### Provided data
(begin)

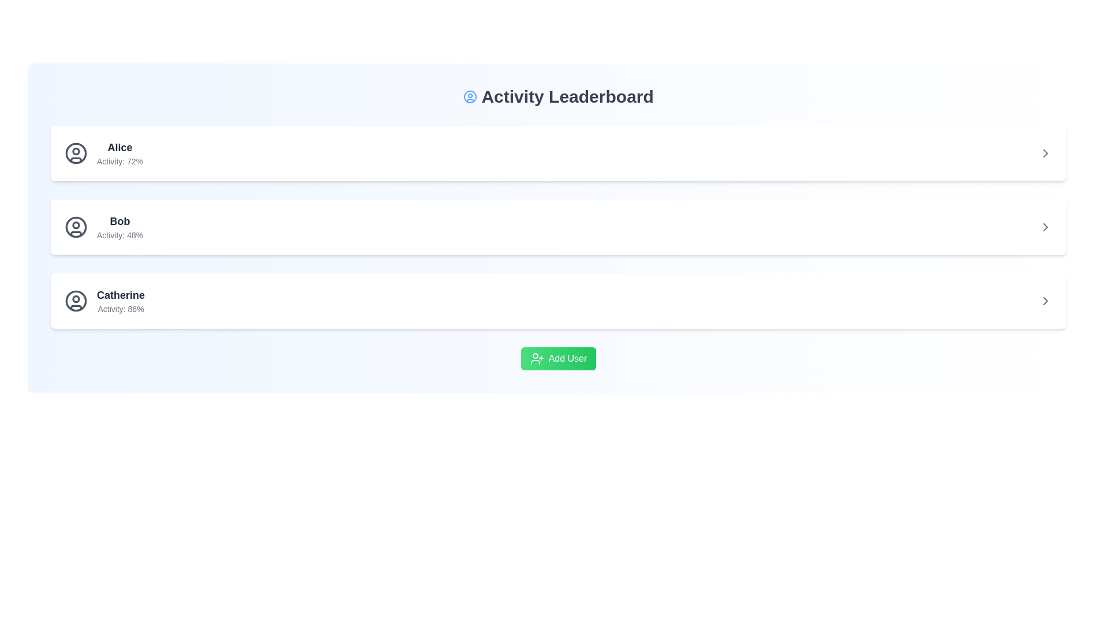  What do you see at coordinates (76, 298) in the screenshot?
I see `the inner circle of the profile icon located to the left of the label 'Catherine' in the third user entry from the top of the leaderboard list` at bounding box center [76, 298].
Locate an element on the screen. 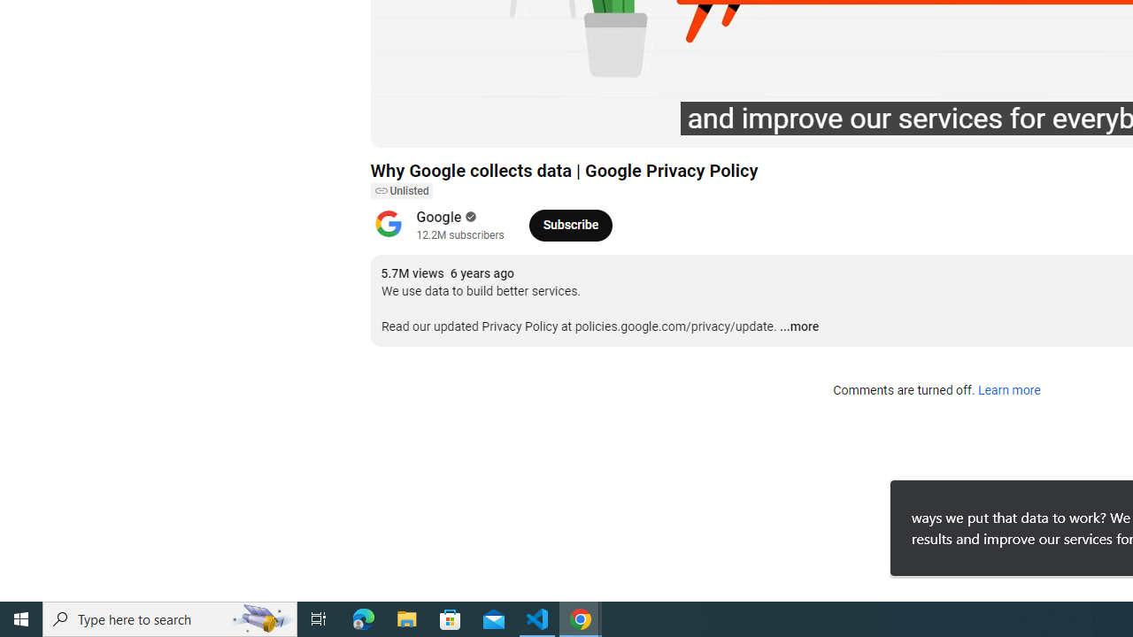 The image size is (1133, 637). '...more' is located at coordinates (798, 327).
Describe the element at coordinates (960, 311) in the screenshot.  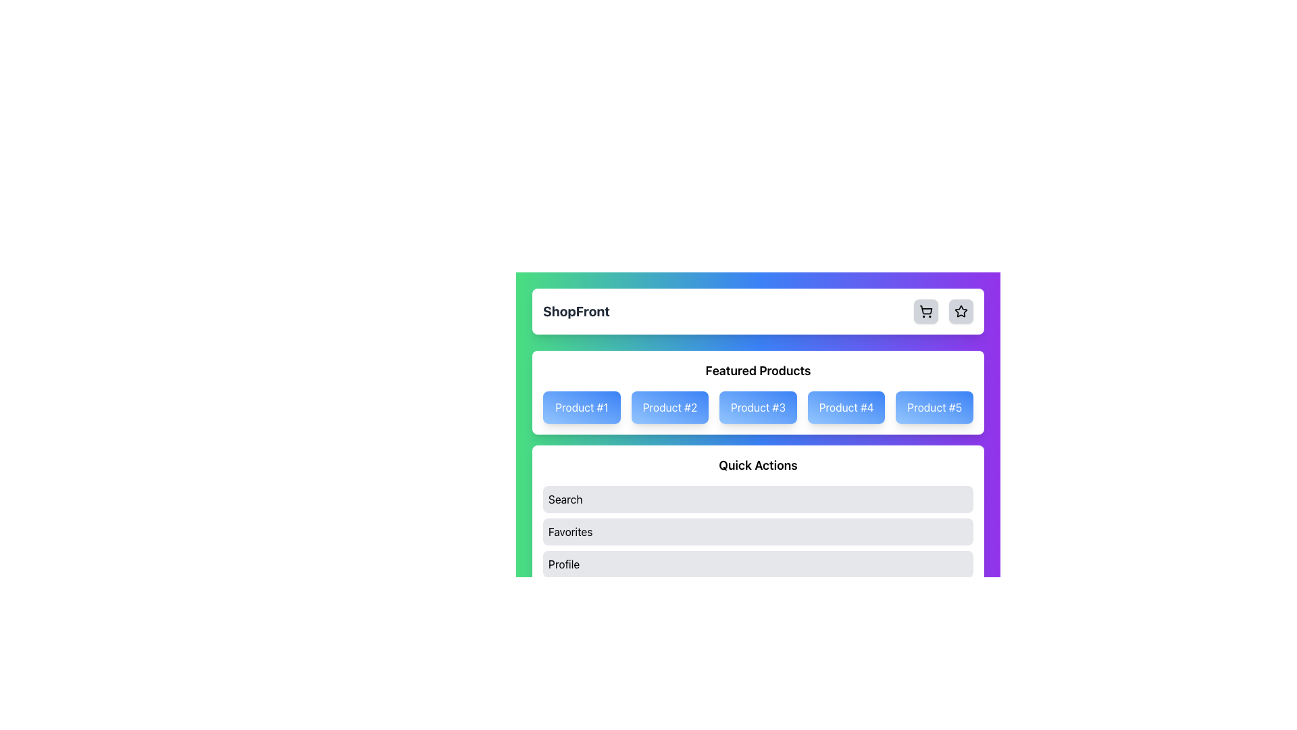
I see `the star-shaped icon with a hollow outline in black, located at the top-right corner of the interface, next to the shopping cart icon` at that location.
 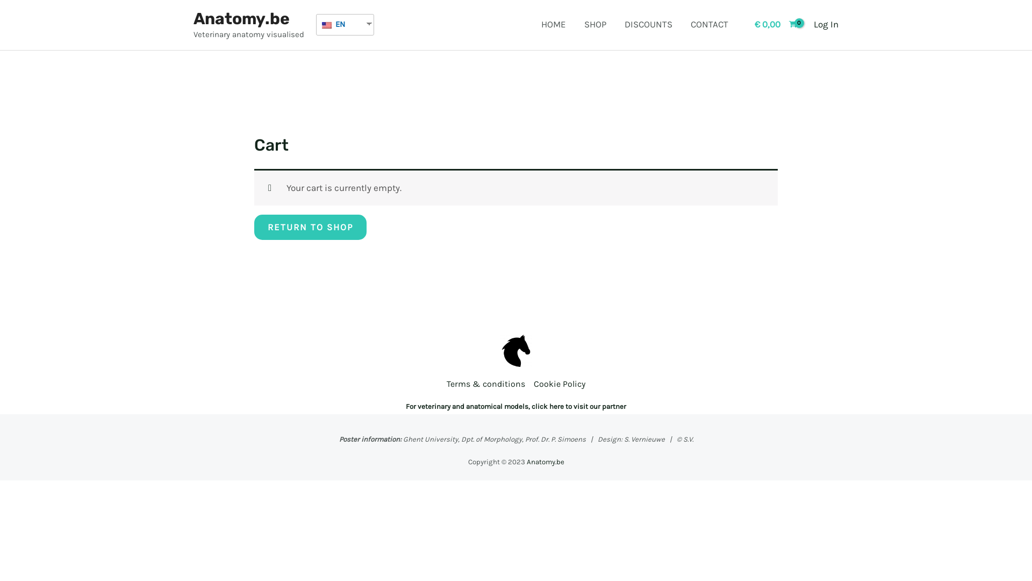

(end)

### Exercise
Render everything from the line containing "Describe the element" down to the end of the records as a Markdown table with the columns No. and Line, skipping blank lines. Leave the pictures out of the table.

### Output below
| No. | Line |
|---|---|
| 1 | Describe the element at coordinates (960, 311) in the screenshot.   |
| 2 | I see `the star-shaped icon with a hollow outline in black, located at the top-right corner of the interface, next to the shopping cart icon` at that location. |